# Your objective
Rewrite the part of the listing that opens with the line containing "This screenshot has height=800, width=688." and runs to the end of the listing, swapping "toolbar" for "ribbon" and leaving everything else unchanged. Omit the pictures.

# Listed entries
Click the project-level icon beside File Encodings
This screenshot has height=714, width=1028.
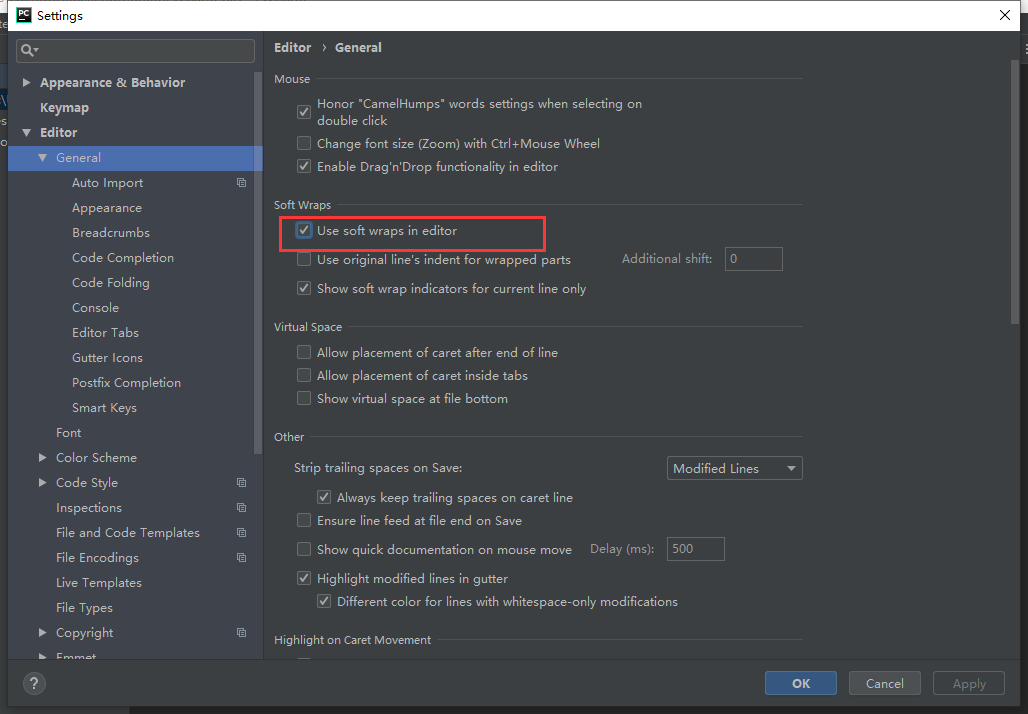pos(241,558)

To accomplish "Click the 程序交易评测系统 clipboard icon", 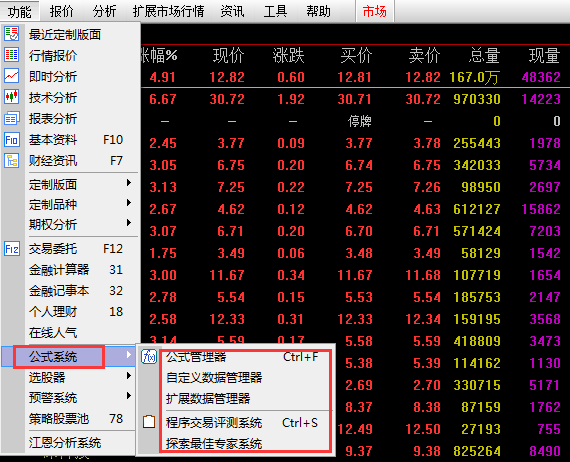I will tap(149, 422).
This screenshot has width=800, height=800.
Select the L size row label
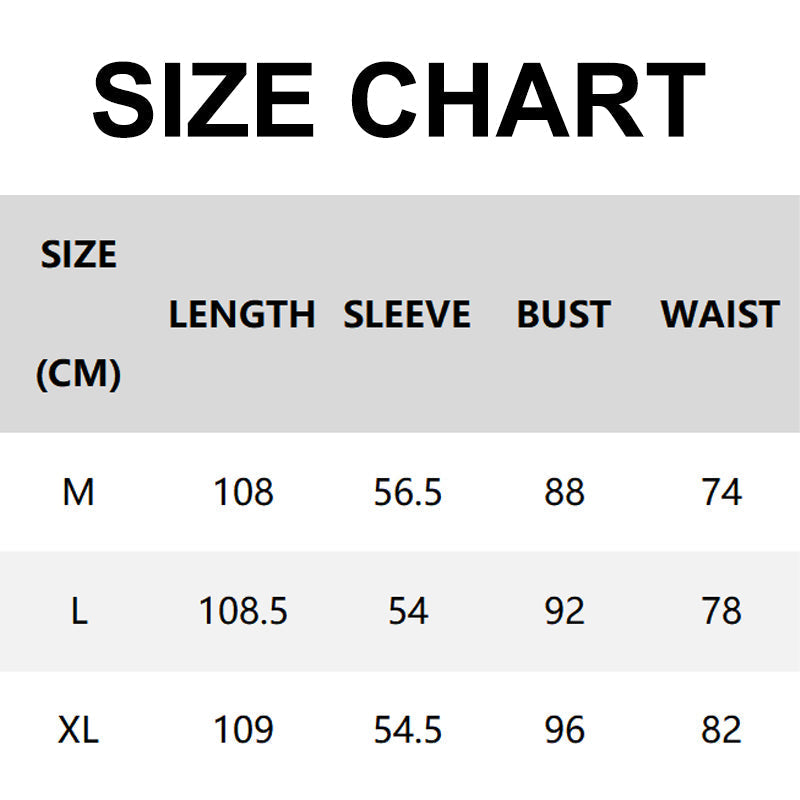click(x=78, y=611)
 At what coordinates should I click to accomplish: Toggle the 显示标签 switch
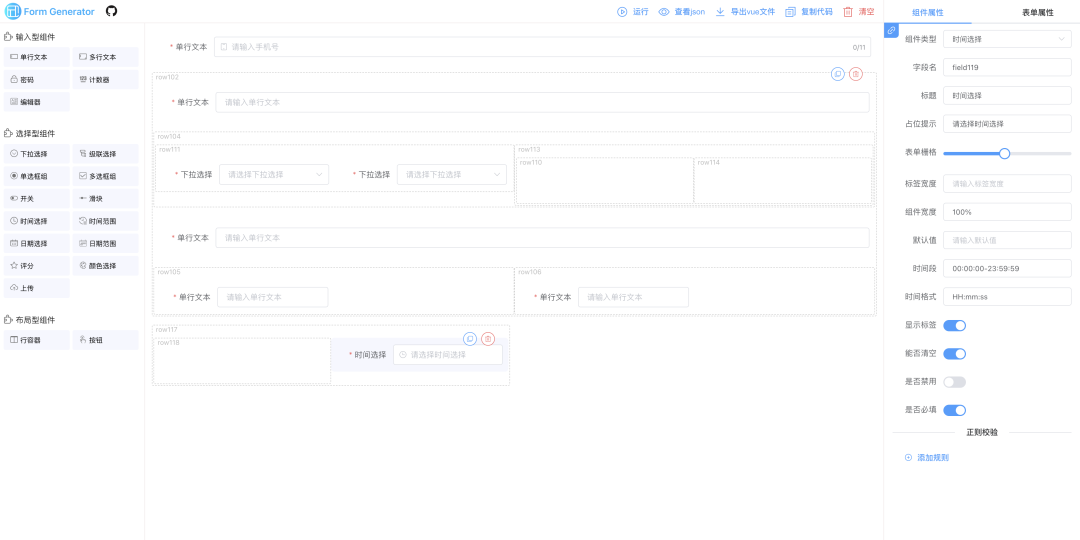point(954,325)
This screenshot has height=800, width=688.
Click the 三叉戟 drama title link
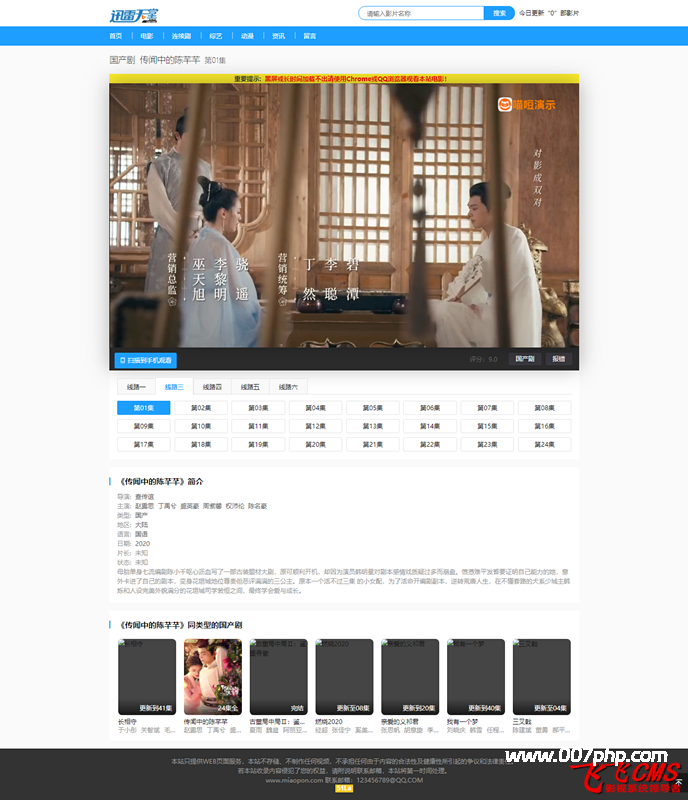523,721
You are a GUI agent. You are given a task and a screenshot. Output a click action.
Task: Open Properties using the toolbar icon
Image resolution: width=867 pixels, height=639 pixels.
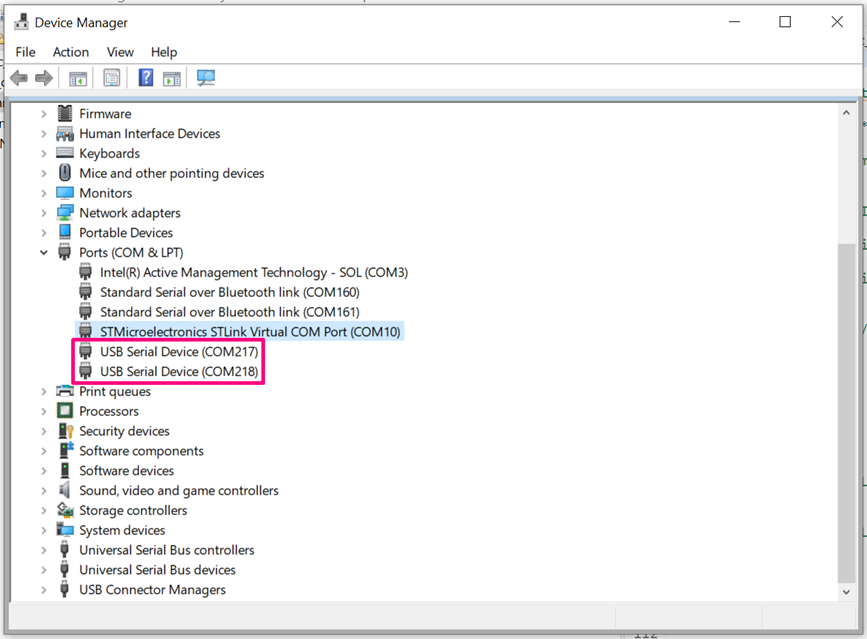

# Response
This screenshot has height=800, width=688.
Click the 三叉戟 drama title link
523,721
You are a GUI agent. You are given a task and a screenshot. Output a click action.
Task: Open Properties using the ribbon icon
Image resolution: width=867 pixels, height=639 pixels.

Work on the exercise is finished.